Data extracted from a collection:
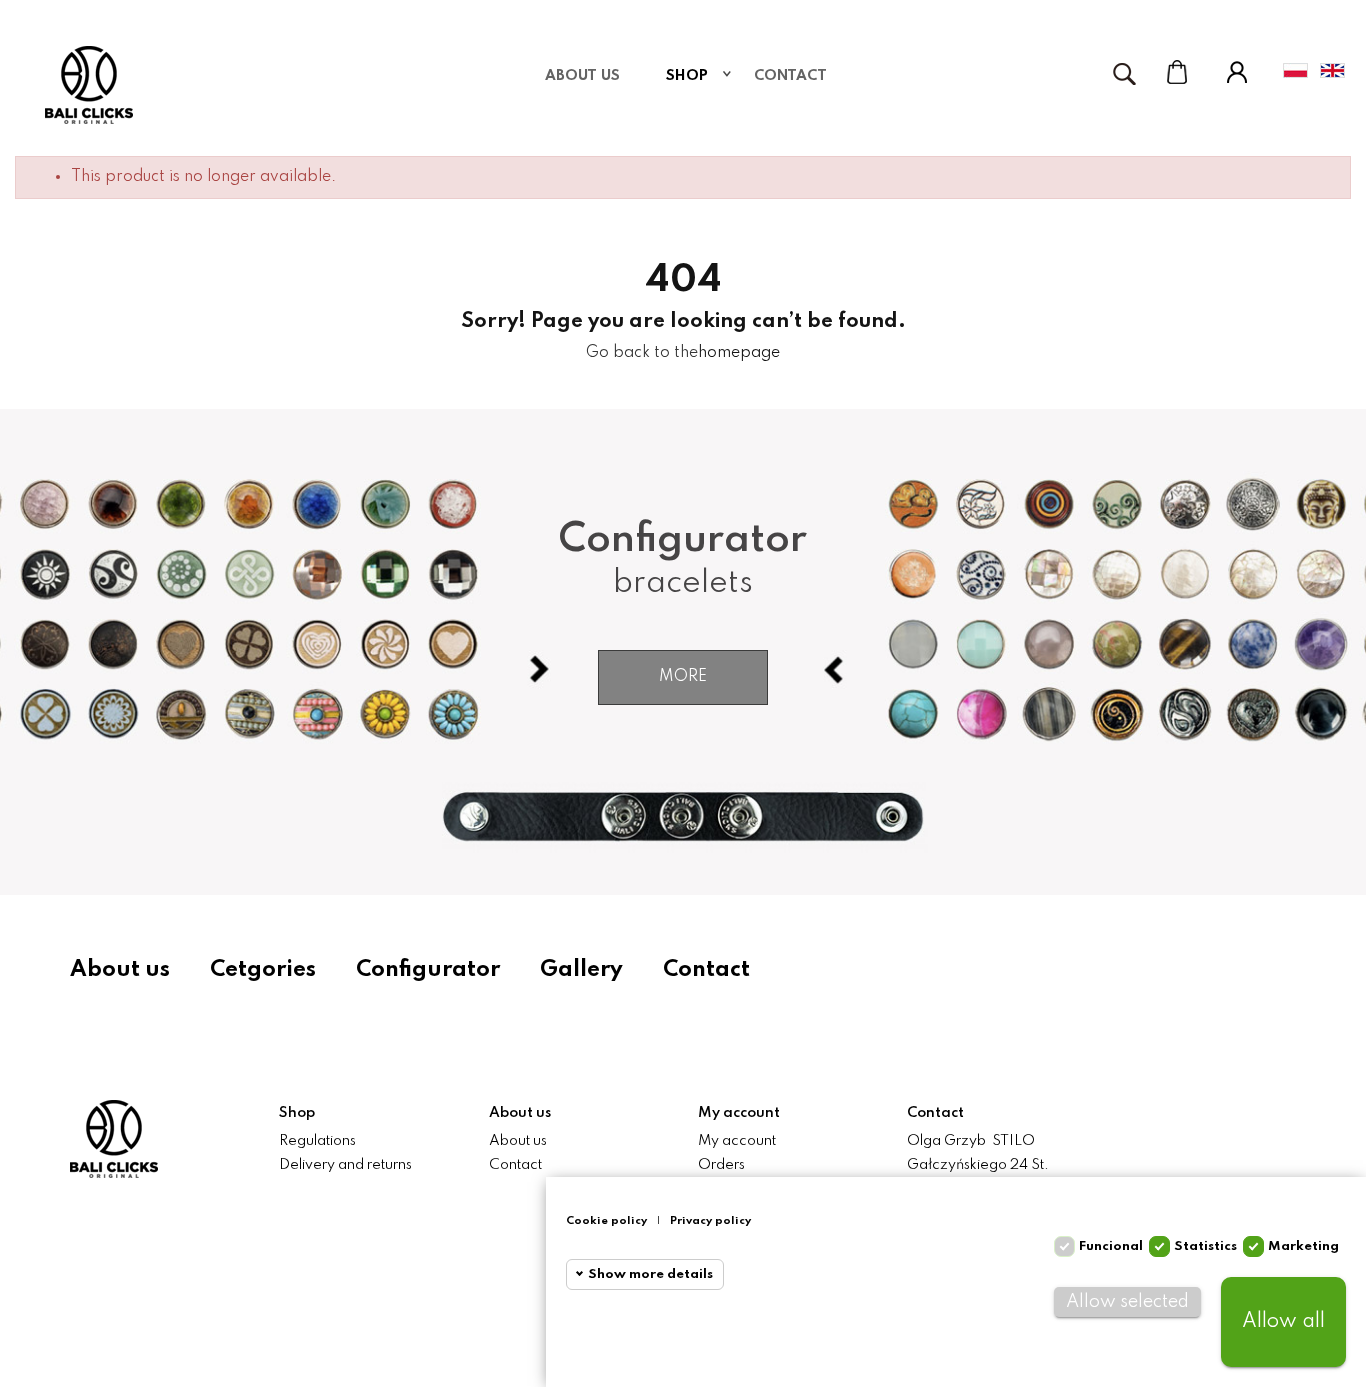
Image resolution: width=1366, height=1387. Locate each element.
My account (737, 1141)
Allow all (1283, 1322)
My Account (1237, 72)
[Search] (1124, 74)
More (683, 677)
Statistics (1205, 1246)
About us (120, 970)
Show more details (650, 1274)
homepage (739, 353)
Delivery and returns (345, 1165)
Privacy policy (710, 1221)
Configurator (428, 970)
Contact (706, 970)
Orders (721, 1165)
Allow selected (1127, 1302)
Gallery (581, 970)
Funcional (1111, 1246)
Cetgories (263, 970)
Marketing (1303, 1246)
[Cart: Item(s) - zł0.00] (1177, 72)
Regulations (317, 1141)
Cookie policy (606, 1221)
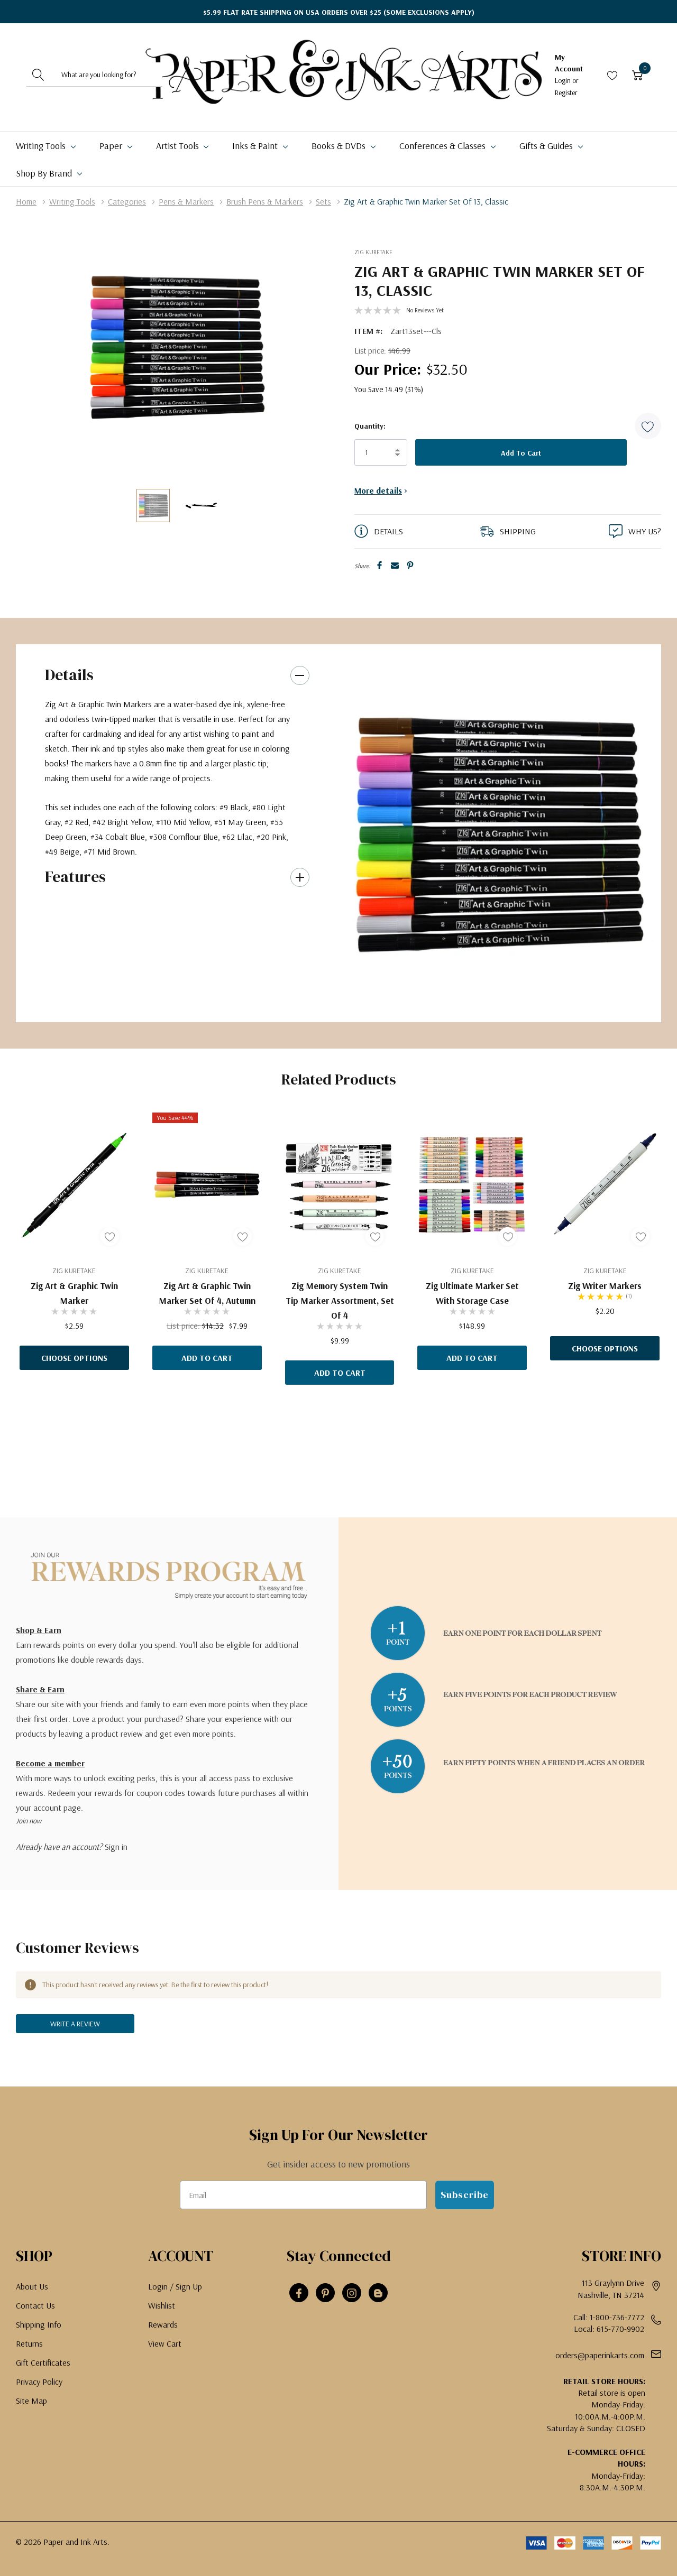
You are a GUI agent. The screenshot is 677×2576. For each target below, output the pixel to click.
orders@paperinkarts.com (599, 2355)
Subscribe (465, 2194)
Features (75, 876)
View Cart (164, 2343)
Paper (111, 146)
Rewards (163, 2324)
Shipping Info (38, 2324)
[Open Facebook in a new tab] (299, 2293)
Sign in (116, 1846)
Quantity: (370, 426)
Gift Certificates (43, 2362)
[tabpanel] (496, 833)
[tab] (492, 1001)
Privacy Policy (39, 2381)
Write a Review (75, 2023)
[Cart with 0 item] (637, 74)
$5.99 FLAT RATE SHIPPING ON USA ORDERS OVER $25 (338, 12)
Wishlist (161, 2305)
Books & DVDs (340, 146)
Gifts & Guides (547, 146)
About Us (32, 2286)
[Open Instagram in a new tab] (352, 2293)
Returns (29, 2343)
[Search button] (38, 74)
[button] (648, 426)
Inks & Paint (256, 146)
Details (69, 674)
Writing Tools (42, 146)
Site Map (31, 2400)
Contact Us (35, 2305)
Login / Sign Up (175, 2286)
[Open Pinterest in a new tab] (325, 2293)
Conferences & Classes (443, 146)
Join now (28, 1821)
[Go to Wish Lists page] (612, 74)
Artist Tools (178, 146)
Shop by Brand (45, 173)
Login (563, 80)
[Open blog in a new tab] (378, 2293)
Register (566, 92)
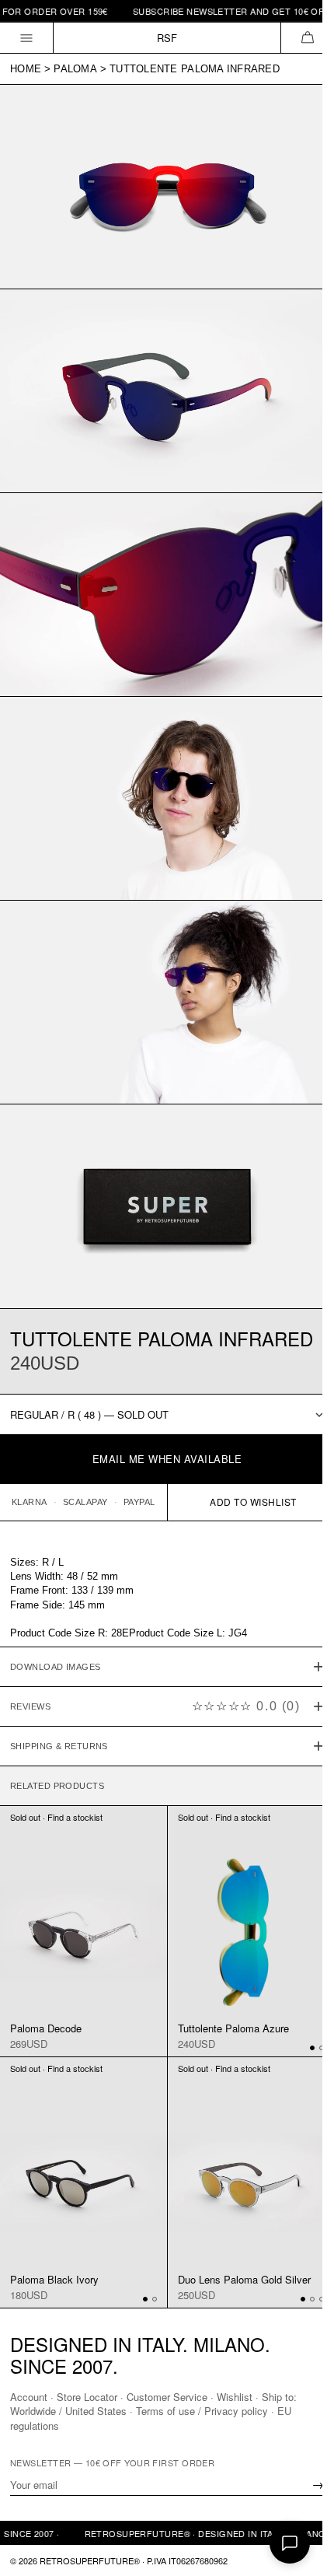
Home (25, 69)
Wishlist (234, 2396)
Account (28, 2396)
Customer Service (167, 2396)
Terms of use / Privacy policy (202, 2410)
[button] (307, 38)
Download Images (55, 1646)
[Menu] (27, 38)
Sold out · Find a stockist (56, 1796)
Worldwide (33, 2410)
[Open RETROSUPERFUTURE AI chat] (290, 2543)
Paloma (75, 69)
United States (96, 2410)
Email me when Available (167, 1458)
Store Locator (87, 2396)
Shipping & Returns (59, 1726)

Work request
Copy the data character for character, but drop all pictures from the copy.

Result
Image resolution: width=1366, height=1387. Locate each element.
My account (737, 1141)
Allow all (1283, 1322)
My Account (1237, 72)
[Search] (1124, 74)
More (683, 677)
Statistics (1205, 1246)
About us (120, 970)
Show more details (650, 1274)
homepage (739, 353)
Delivery and returns (345, 1165)
Privacy policy (710, 1221)
Configurator (428, 970)
Contact (706, 970)
Orders (721, 1165)
Allow selected (1127, 1302)
Gallery (581, 970)
Funcional (1111, 1246)
Cetgories (263, 970)
Marketing (1303, 1246)
[Cart: Item(s) - zł0.00] (1177, 72)
Regulations (317, 1141)
Cookie policy (606, 1221)
You are a GUI agent. The screenshot is 677×2576. For each target below, output the pixel to click.
orders@paperinkarts.com (599, 2355)
Subscribe (465, 2194)
Features (75, 876)
View Cart (164, 2343)
Paper (111, 146)
Rewards (163, 2324)
Shipping Info (38, 2324)
[Open Facebook in a new tab] (299, 2293)
Sign in (116, 1846)
Quantity: (370, 426)
Gift Certificates (43, 2362)
[tabpanel] (496, 833)
[tab] (492, 1001)
Privacy Policy (39, 2381)
Write a Review (75, 2023)
[Cart with 0 item] (637, 74)
$5.99 FLAT RATE SHIPPING ON USA ORDERS OVER $25 (338, 12)
Wishlist (161, 2305)
Books & DVDs (340, 146)
Gifts & Guides (547, 146)
About Us (32, 2286)
[Open Instagram in a new tab] (352, 2293)
Returns (29, 2343)
[Search button] (38, 74)
[button] (648, 426)
Inks & Paint (256, 146)
Details (69, 674)
Writing Tools (42, 146)
Site Map (31, 2400)
Contact Us (35, 2305)
Login / Sign Up (175, 2286)
[Open Pinterest in a new tab] (325, 2293)
Conferences & Classes (443, 146)
Join now (28, 1821)
[Go to Wish Lists page] (612, 74)
Artist Tools (178, 146)
Shop by Brand (45, 173)
Login (563, 80)
[Open blog in a new tab] (378, 2293)
Register (566, 92)
Home (25, 69)
Wishlist (234, 2396)
Account (28, 2396)
Customer Service (167, 2396)
Terms of use / Privacy policy (202, 2410)
[button] (307, 38)
Download Images (55, 1646)
[Menu] (27, 38)
Sold out · Find a stockist (56, 1796)
Worldwide (33, 2410)
[Open RETROSUPERFUTURE AI chat] (290, 2543)
Paloma (75, 69)
United States (96, 2410)
Email me when Available (167, 1458)
Store Locator (87, 2396)
Shipping & Returns (59, 1726)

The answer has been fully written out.